=== Provided data ===
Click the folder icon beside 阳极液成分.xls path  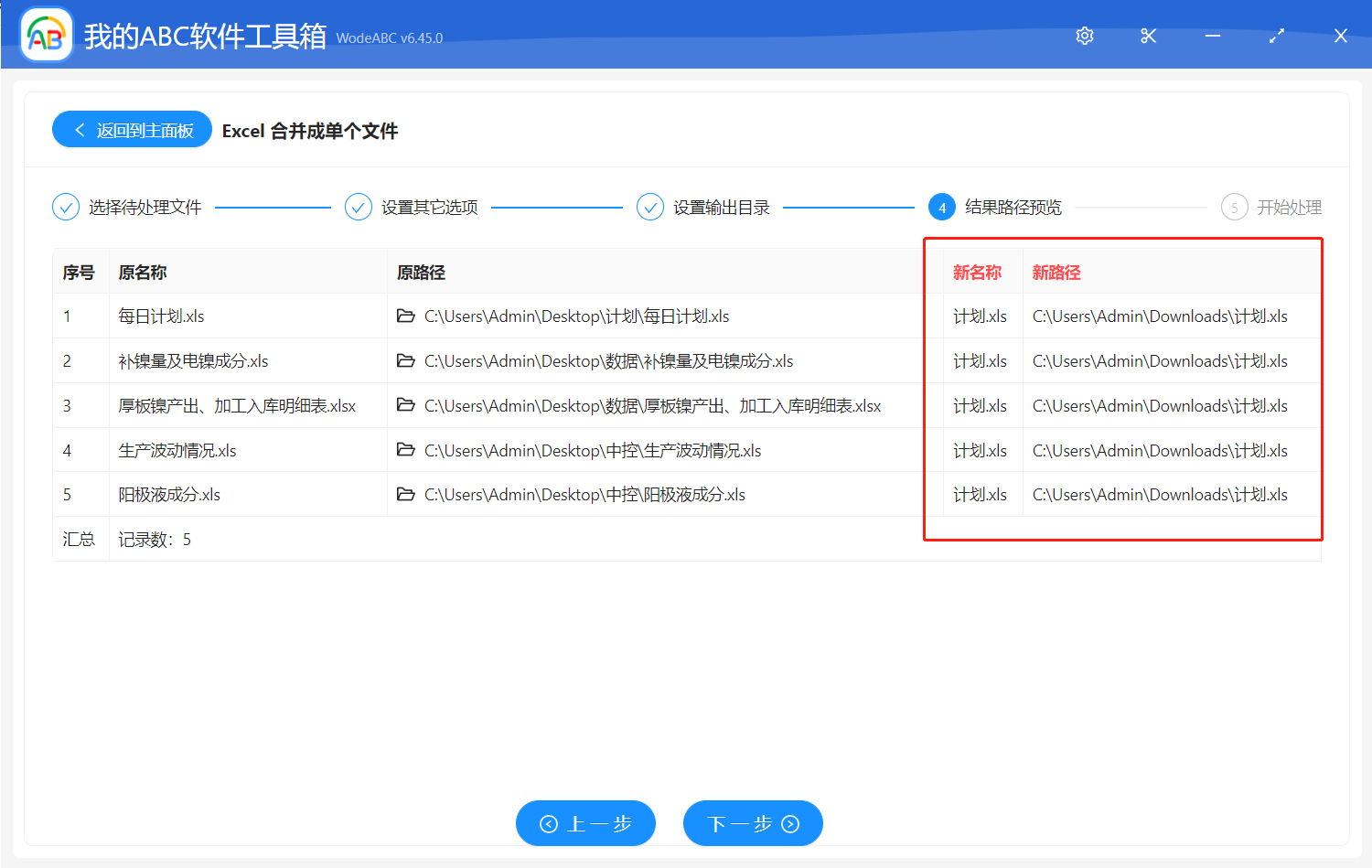pos(406,494)
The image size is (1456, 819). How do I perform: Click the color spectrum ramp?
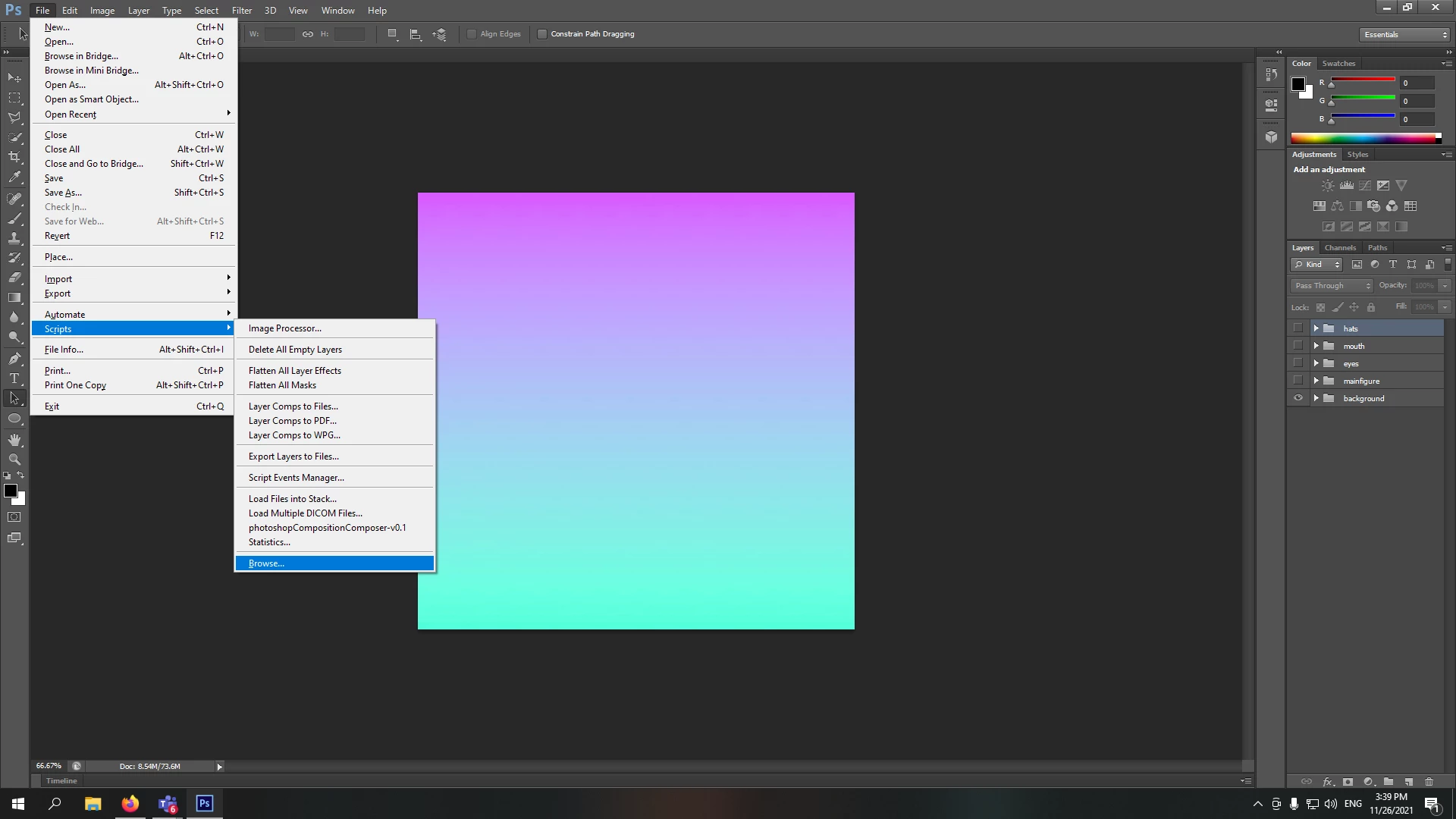coord(1363,138)
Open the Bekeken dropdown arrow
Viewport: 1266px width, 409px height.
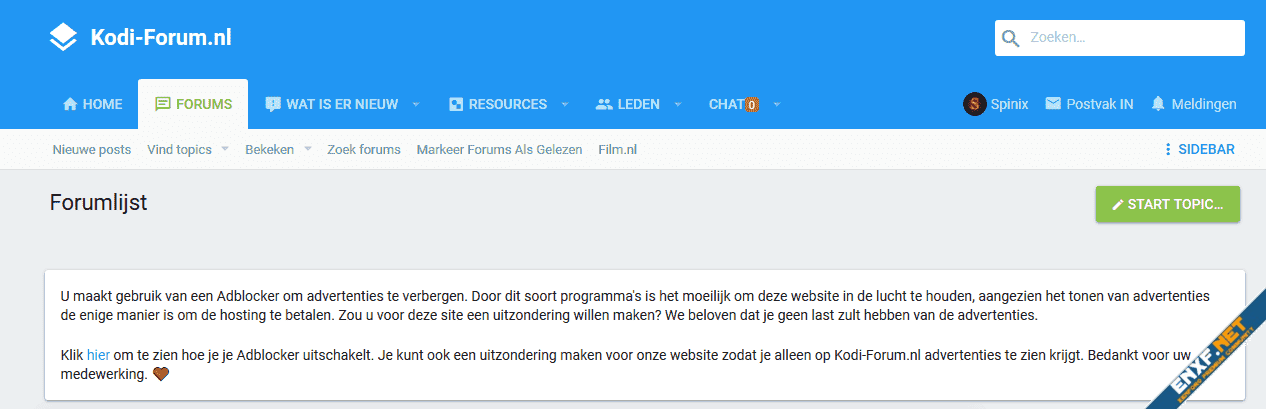[x=308, y=150]
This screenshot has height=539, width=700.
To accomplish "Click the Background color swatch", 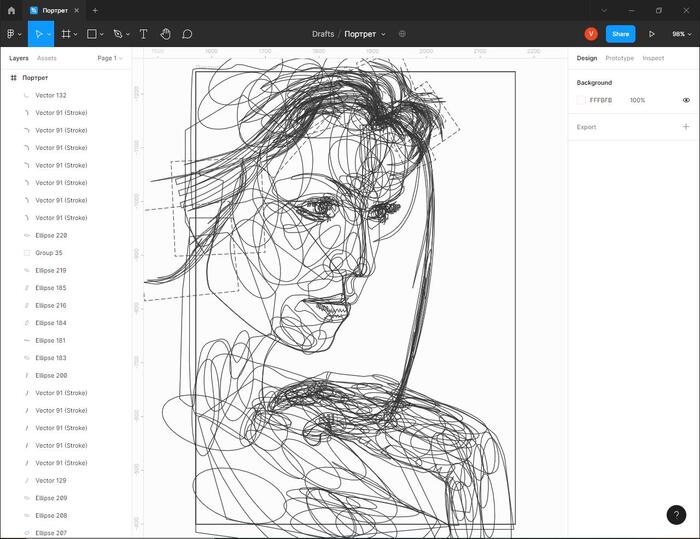I will pos(581,100).
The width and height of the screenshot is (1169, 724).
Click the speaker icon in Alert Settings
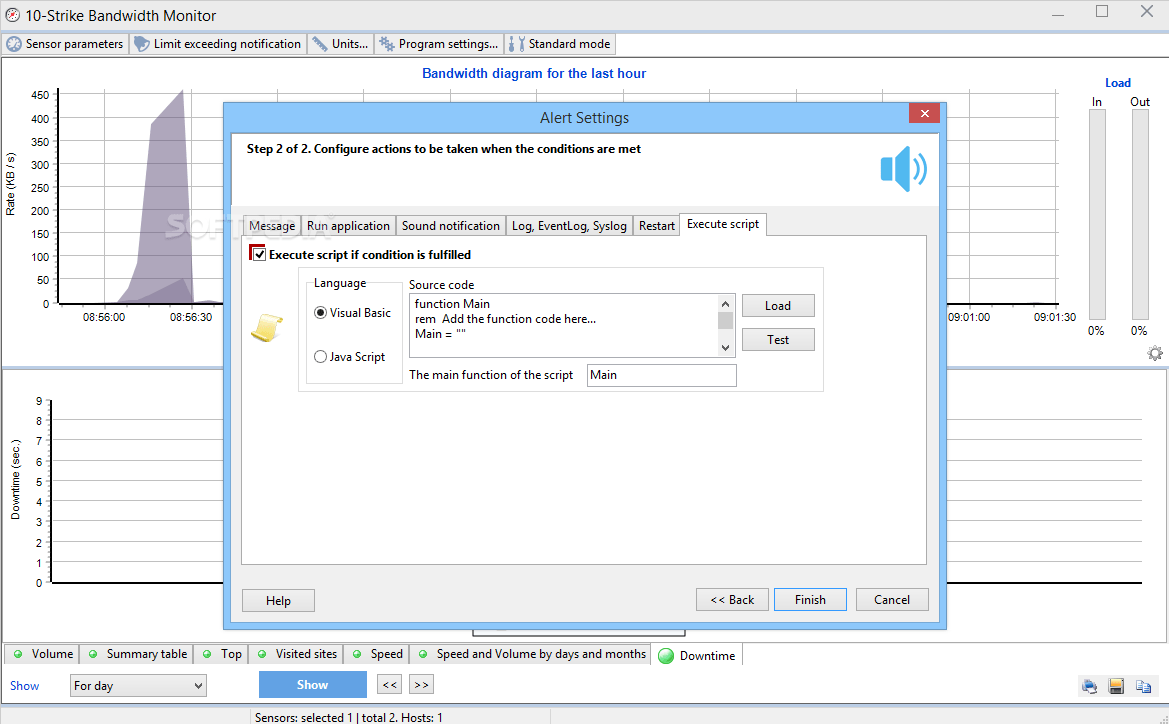click(x=903, y=169)
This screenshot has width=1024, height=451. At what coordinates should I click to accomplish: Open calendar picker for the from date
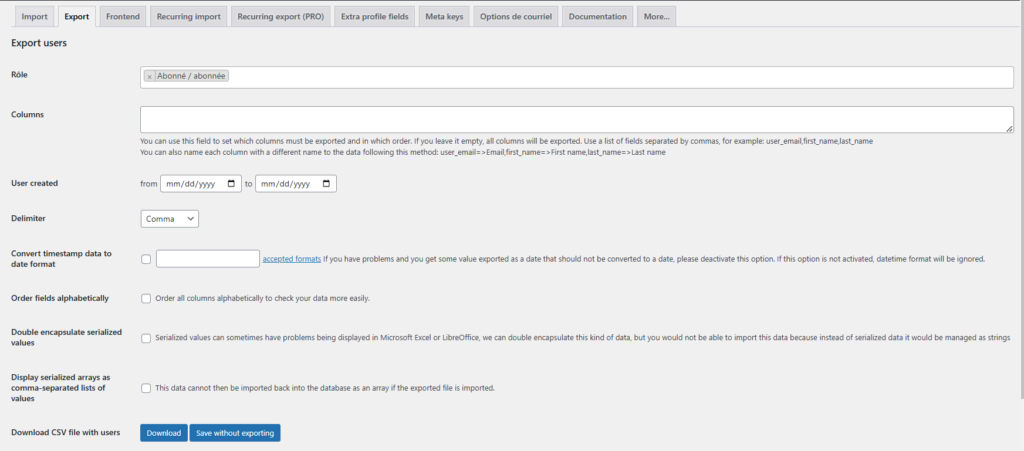point(232,184)
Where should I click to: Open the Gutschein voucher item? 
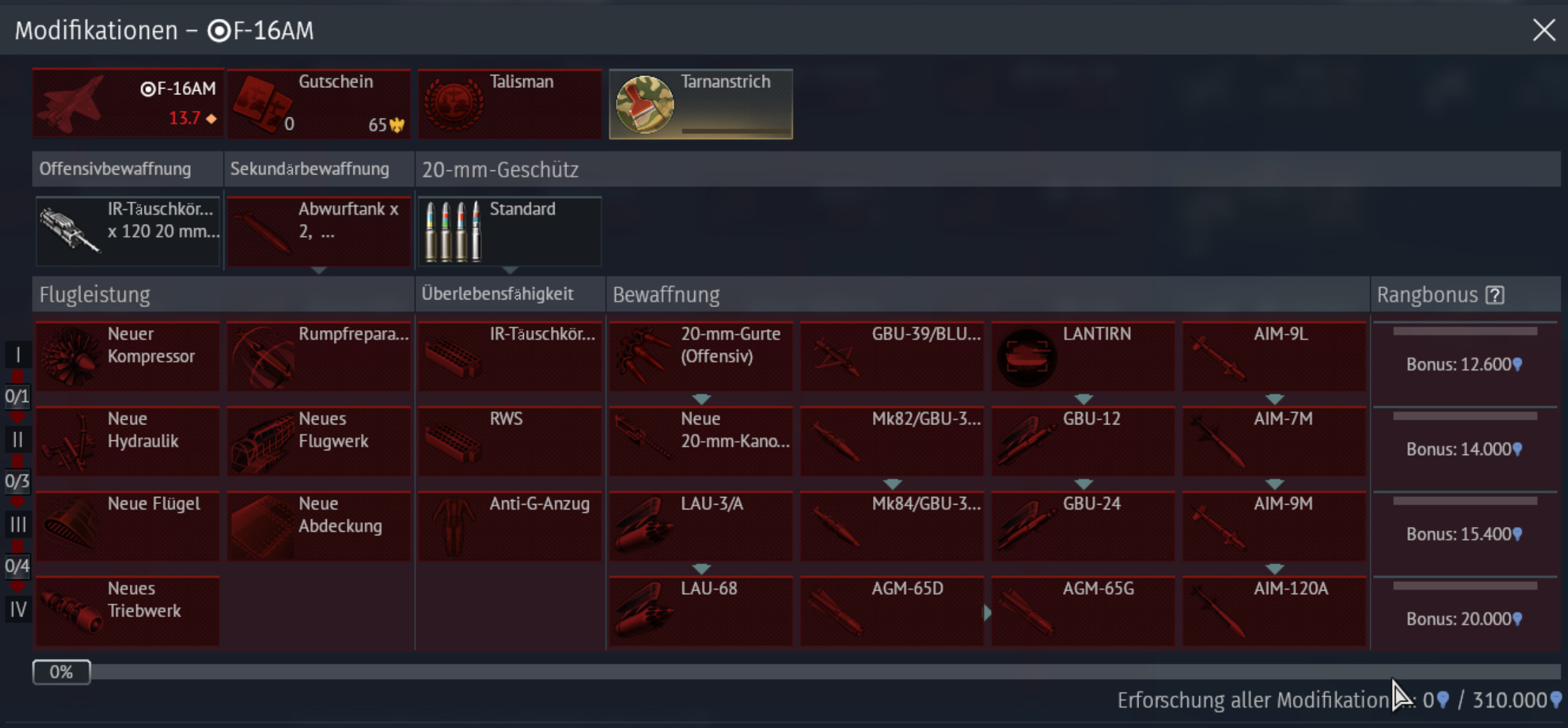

=== Task to carry out ===
Write out the data word for word, from the line that contains "The width and" through the end of the data, with both of those ends included. Leave the pictures out.

=== Expected output ===
The width and height of the screenshot is (1169, 724).
Click the speaker icon in Alert Settings
click(x=903, y=169)
This screenshot has width=1024, height=451. At what coordinates should I click to accomplish: Open calendar picker for the from date
point(232,184)
Where should I click to: Open the Gutschein voucher item? 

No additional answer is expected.